5. I wonder who’ll be the first to suggest that we should mourn the lost rodents from Columbia’s science experiments as deeply as we mourn the lost men and women. Who’ll first caution us against “speciesism?” PETA? Peter Singer of Princeton University?
6. There have been more than 100 space shuttle flights, with only two crashes, a death rate of less than 2 percent. The American womb is a far more dangerous place. Because of abortion, more than 30 percent of the occupants don’t survive. At least the astronauts agreed to the risks when they entered their life-support capsule.
7. God has made an amazingly resilient creature in man. Challenger threw us and we got right back up on the horse. Technology may break down, but humanity keeps on going.

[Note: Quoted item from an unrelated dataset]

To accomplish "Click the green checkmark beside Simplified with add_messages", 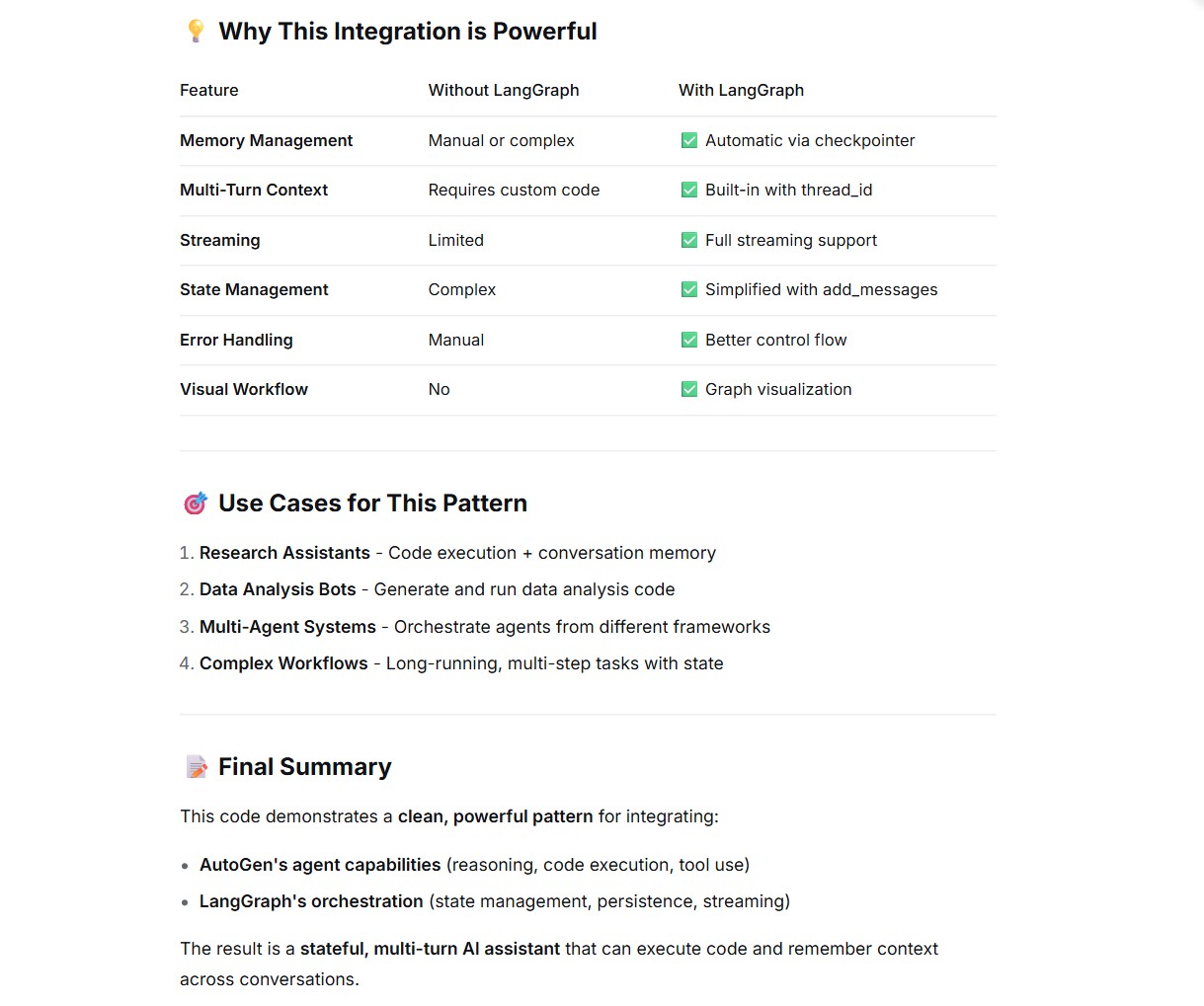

8. In 1893, the fastest manmade vehicle ever (a steam locomotive now housed at Chicago’s Museum of Science and Industry) traveled 112.5 mph. A hundred years later, in 1993, Space Shuttle Columbia made two trips (April and October), traveling Mach 18 or 13,352 mph. Makes you wonder what the world can expect in 2093, should the Lord tarry.
9. When you wake up in the morning in Stamps, Ark., or Nagadoches, Texas, you never know if you’ll be on the world stage in minutes. Something could come from the sky without a moment’s notice — even the Lord.
10. I thank God for a president who, as “Comforter in Chief,” quotes Isaiah and testifies to the majesty his Lord.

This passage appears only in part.